Ringo Starr non rivela alcun rapporto degno di nota con la memoria, mentre troviamo un rapporto originale in George Harrison
attraverso il suo percorso nella religiosità orientale, che lo porta a
essere forse l’esponente più famoso del movimento Hare Krishna,
un po’ come oggi Tom Cruise lo è di Scientology. La ciclicità del
karma gli dona un senso di quasi-eternità che permette a lui – il
più giovane dei quattro – di scrivere testi più profondi e maturi a
riguardo, nella loro estrema semplicità. In Long Long Long (1968),
canta del tempo lunghissimo intercorso tra la sua perdita di conoscenza di Dio e la sua ripresa di consapevolezza. Va detto che per
Harrison c’è identità tra il Dio cristiano e Krishna, identità che comunque è in favore di quest’ultimo.

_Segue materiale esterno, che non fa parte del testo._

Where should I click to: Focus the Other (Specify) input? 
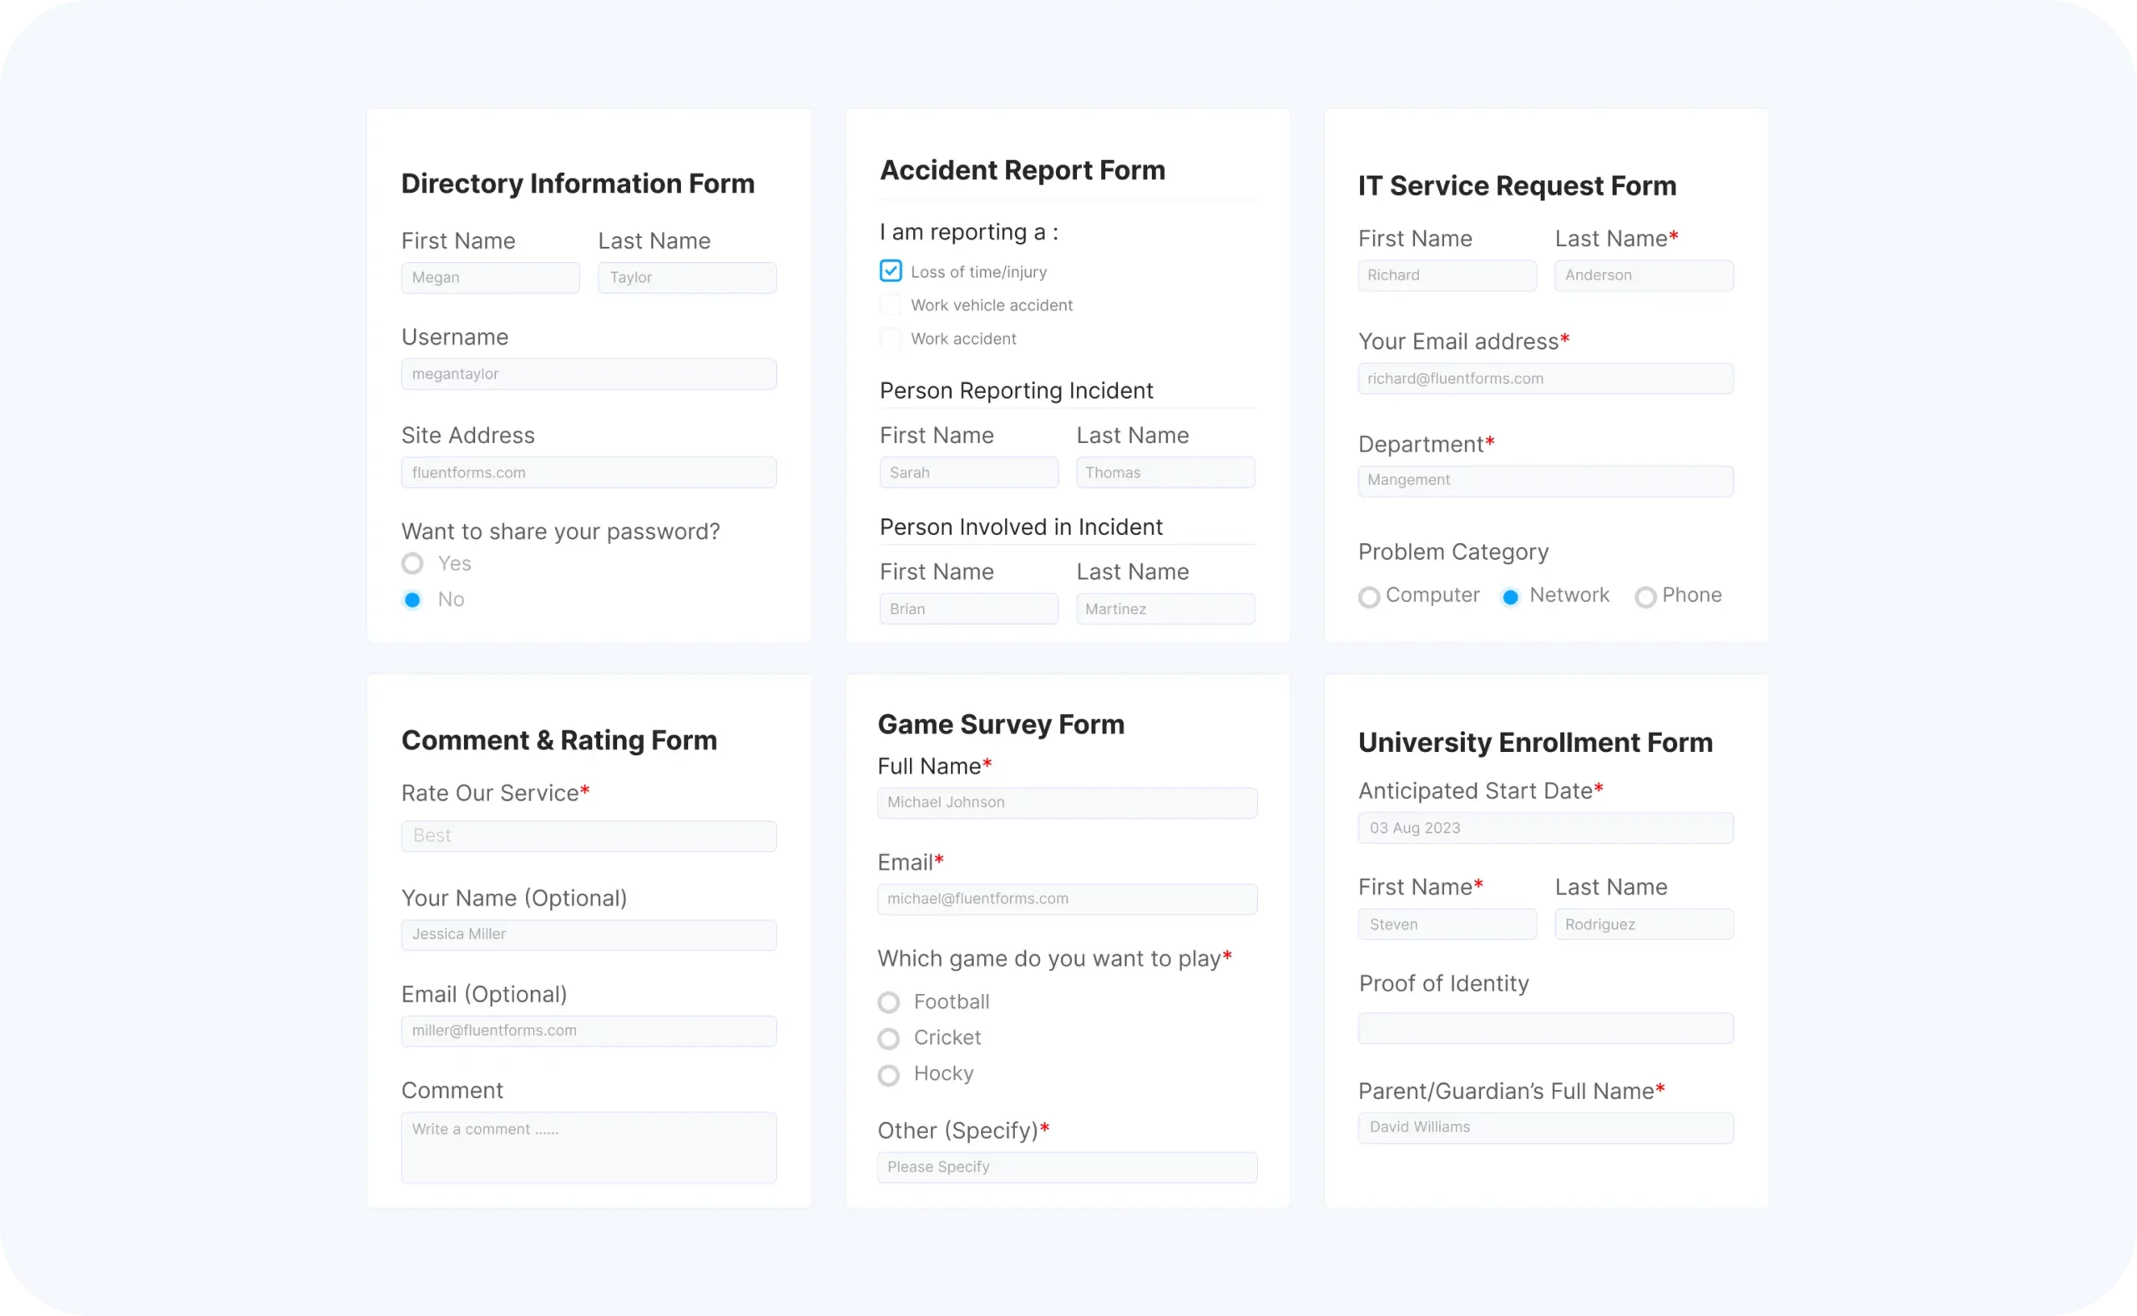click(1066, 1167)
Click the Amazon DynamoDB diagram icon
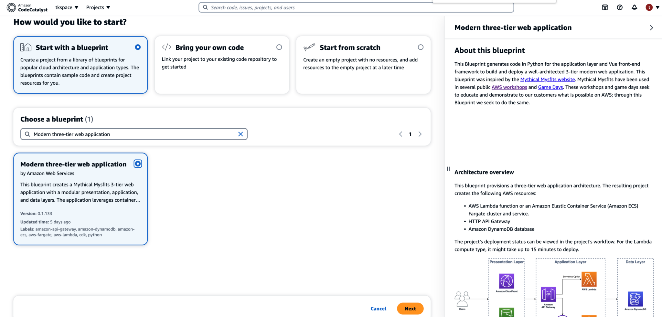 pyautogui.click(x=635, y=299)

Il primo comandamento, su cui si fonda tutto il Decalogo, è sì
quello della sovranità di Dio, ma è anche quello della memoria
e dell’identità. È l’unico a non iniziare con una prescrizione, ma
con un’affermazione – «Io sono» – legata all’azione salvifica avvenuta: la liberazione degli israeliti dall’Egitto, terra di schiavitù.
È sulla base di questa identità che il comandamento prosegue con
il precetto «Non avere altri dei all’infuori di me». La memoria è
condizione necessaria alla fondazione di un popolo o, perché no,
della vita di una persona, oppure ancora, nel nostro caso, di quattro giovani inglesi.